=== Begin Enclosure ===
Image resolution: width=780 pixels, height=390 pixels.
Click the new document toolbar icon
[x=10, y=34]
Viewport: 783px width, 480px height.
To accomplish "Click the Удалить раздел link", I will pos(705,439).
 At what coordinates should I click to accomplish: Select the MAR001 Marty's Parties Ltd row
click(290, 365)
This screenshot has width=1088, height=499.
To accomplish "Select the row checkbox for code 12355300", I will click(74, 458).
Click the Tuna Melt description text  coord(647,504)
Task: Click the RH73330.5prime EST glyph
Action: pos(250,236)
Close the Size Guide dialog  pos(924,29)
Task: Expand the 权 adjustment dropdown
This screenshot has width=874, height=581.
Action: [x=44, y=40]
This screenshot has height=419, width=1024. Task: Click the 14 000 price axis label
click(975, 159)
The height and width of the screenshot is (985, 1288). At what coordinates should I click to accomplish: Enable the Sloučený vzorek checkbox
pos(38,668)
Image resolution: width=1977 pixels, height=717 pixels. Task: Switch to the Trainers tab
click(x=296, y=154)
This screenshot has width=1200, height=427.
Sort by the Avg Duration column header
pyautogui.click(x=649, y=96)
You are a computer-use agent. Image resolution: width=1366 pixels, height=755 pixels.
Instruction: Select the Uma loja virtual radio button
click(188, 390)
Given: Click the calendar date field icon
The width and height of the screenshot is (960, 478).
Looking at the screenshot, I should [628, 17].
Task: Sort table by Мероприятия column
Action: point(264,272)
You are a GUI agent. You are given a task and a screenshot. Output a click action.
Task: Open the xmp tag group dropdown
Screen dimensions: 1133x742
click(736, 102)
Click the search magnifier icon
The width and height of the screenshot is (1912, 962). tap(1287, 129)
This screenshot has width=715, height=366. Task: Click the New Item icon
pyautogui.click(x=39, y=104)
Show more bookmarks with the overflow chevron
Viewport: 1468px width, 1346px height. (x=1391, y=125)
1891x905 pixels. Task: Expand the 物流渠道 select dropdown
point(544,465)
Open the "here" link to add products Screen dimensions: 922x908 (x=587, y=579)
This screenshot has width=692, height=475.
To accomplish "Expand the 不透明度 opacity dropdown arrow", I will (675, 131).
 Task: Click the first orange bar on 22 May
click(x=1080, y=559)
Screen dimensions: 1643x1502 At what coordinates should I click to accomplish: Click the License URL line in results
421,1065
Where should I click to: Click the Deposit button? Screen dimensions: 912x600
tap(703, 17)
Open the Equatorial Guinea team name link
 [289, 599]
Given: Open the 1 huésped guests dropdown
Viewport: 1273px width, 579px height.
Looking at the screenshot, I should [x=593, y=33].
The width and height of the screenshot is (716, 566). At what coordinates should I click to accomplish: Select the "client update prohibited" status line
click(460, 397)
=== End Enclosure ===
- **WORK REQUEST**
Copy out the records shown above, every one, exactly.

- **EXPECTED OUTPUT**
Image resolution: width=780 pixels, height=390 pixels.
Click the new document toolbar icon
[x=10, y=34]
Viewport: 783px width, 480px height.
To accomplish "Click the Удалить раздел link", I will pos(705,439).
 At what coordinates should I click to accomplish: Select the MAR001 Marty's Parties Ltd row
click(290, 365)
This screenshot has width=1088, height=499.
To accomplish "Select the row checkbox for code 12355300", I will click(74, 458).
Click the Tuna Melt description text  coord(647,504)
Task: Click the RH73330.5prime EST glyph
Action: pos(250,236)
Close the Size Guide dialog  pos(924,29)
Task: Expand the 权 adjustment dropdown
This screenshot has width=874, height=581.
Action: [x=44, y=40]
This screenshot has height=419, width=1024. Task: Click the 14 000 price axis label
click(975, 159)
The height and width of the screenshot is (985, 1288). At what coordinates should I click to accomplish: Enable the Sloučený vzorek checkbox
pos(38,668)
Image resolution: width=1977 pixels, height=717 pixels. Task: Switch to the Trainers tab
click(x=296, y=154)
This screenshot has width=1200, height=427.
Sort by the Avg Duration column header
pyautogui.click(x=649, y=96)
You are a computer-use agent. Image resolution: width=1366 pixels, height=755 pixels.
Instruction: Select the Uma loja virtual radio button
click(188, 390)
Given: Click the calendar date field icon
The width and height of the screenshot is (960, 478).
Looking at the screenshot, I should [628, 17].
Task: Sort table by Мероприятия column
Action: point(264,272)
You are a GUI agent. You are given a task and a screenshot. Output a click action.
Task: Open the xmp tag group dropdown
Screen dimensions: 1133x742
click(736, 102)
Click the search magnifier icon
The width and height of the screenshot is (1912, 962). tap(1287, 129)
This screenshot has width=715, height=366. Task: Click the New Item icon
pyautogui.click(x=39, y=104)
Show more bookmarks with the overflow chevron
Viewport: 1468px width, 1346px height. (x=1391, y=125)
1891x905 pixels. Task: Expand the 物流渠道 select dropdown
point(544,465)
Open the "here" link to add products Screen dimensions: 922x908 (x=587, y=579)
This screenshot has width=692, height=475.
To accomplish "Expand the 不透明度 opacity dropdown arrow", I will (675, 131).
 Task: Click the first orange bar on 22 May
click(x=1080, y=559)
Screen dimensions: 1643x1502 At what coordinates should I click to accomplish: Click the License URL line in results
421,1065
Where should I click to: Click the Deposit button? Screen dimensions: 912x600
tap(703, 17)
Open the Equatorial Guinea team name link
 [289, 599]
Given: Open the 1 huésped guests dropdown
Viewport: 1273px width, 579px height.
Looking at the screenshot, I should [x=593, y=33].
The width and height of the screenshot is (716, 566). At what coordinates should I click to accomplish: Select the "client update prohibited" status line
click(460, 397)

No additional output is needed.